Baguios, who has been employed in both an international and local capacity, said, “people talk about it, of course they’re aware,” but he cautioned against stripping anyone of their agency or their professionalism. “It’s not like national and local staff are operating not knowing the differences,” he said, but they still choose the work for personal and social reasons.
The goal should be to meet their commitment with a renewed charge to bring greater equality to the sector, he said. And the disparities highlighted by the pandemic could serve as a guide for what has worked and what still needs to change.
That means quick efforts to correct some of the obvious imbalances, like Naomi experienced, but also longer-term efforts to localize their organizations, including putting more national staffers in senior positions and shifting where decisions are made.
Believing that “people are better served by people close to them,” Save the Children embarked on localizing their operations several years ago, said David Barth, vice president of international programs. “We started a mission-wide, agency-wide effort to really shift the centers of power from northern capitals to country offices,” Barth said.
There have been rewards in the form of greater internal equality and strengthened partnerships with local NGOs, he said, but also particular benefits in the midst of the coronavirus pandemic.

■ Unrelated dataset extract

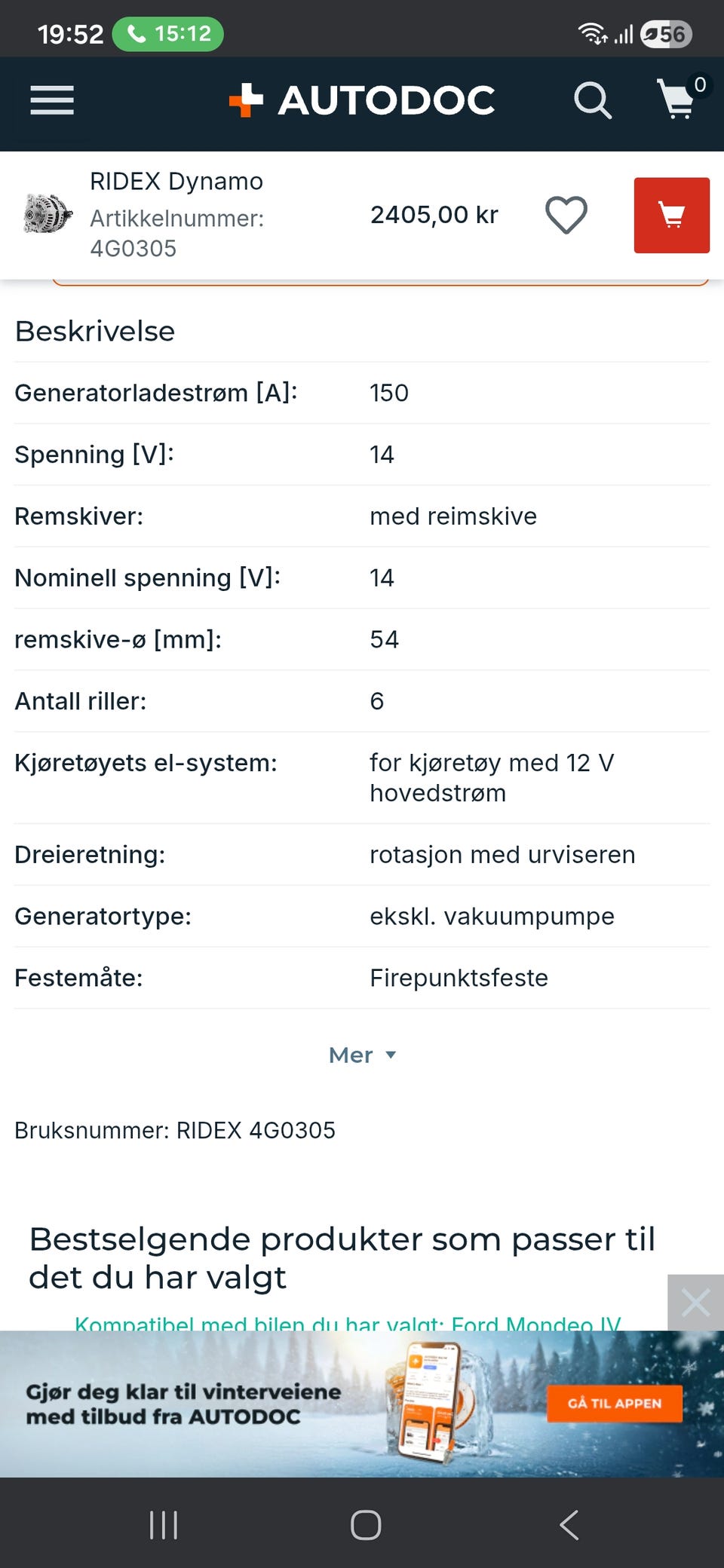Tap the Android back button
This screenshot has width=724, height=1568.
tap(569, 1525)

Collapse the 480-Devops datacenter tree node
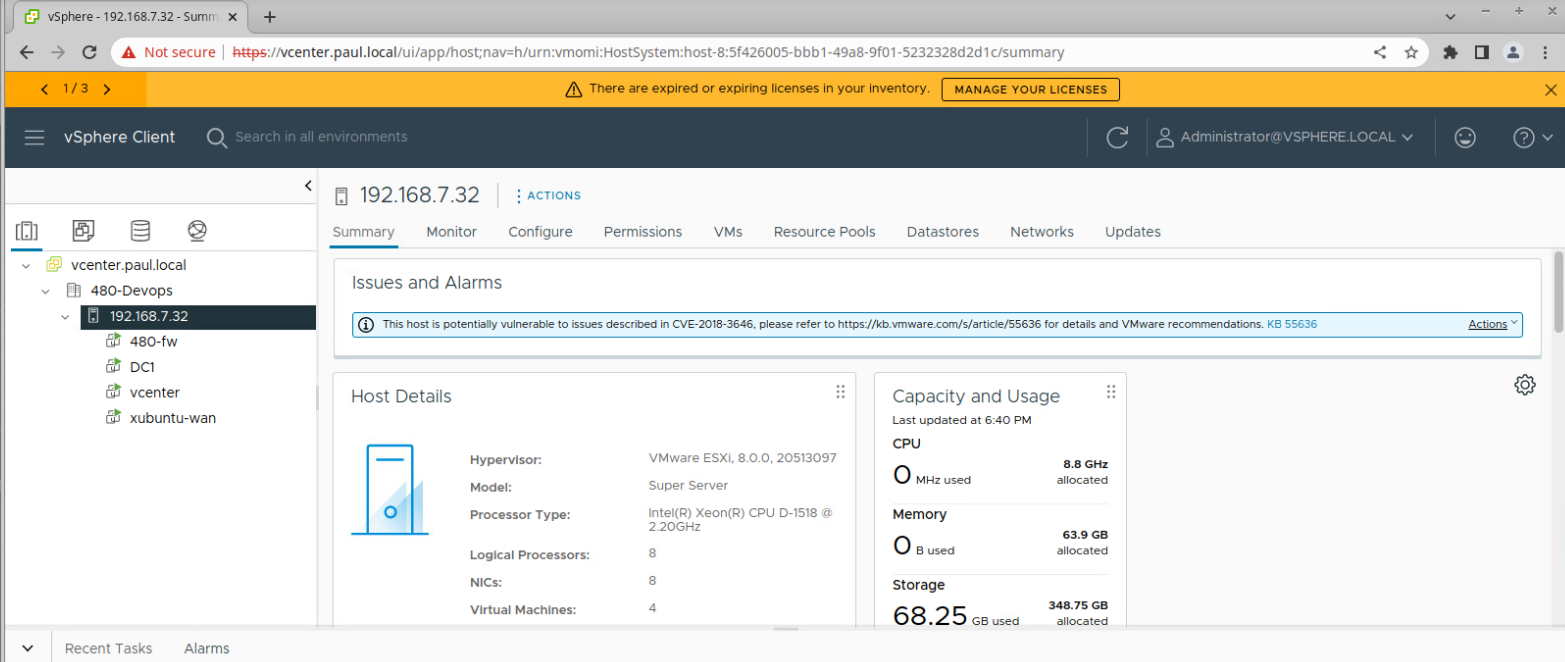[45, 291]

Though Save the Children has had to reimagine its programs to meet various distancing guidelines, organizational leaders will be on site as those restrictions begin to lift, which might make it easier for it to pivot. It could also have a better sense of how to navigate the new, community-specific realities that the pandemic is introducing.
Ultimately, Baguios said, the pandemic might be significant in pushing the decolonization of the development and aid industry forward.
“Of course we should be critical of the status quo,” he said. “But things are changing and it’s not all negative.”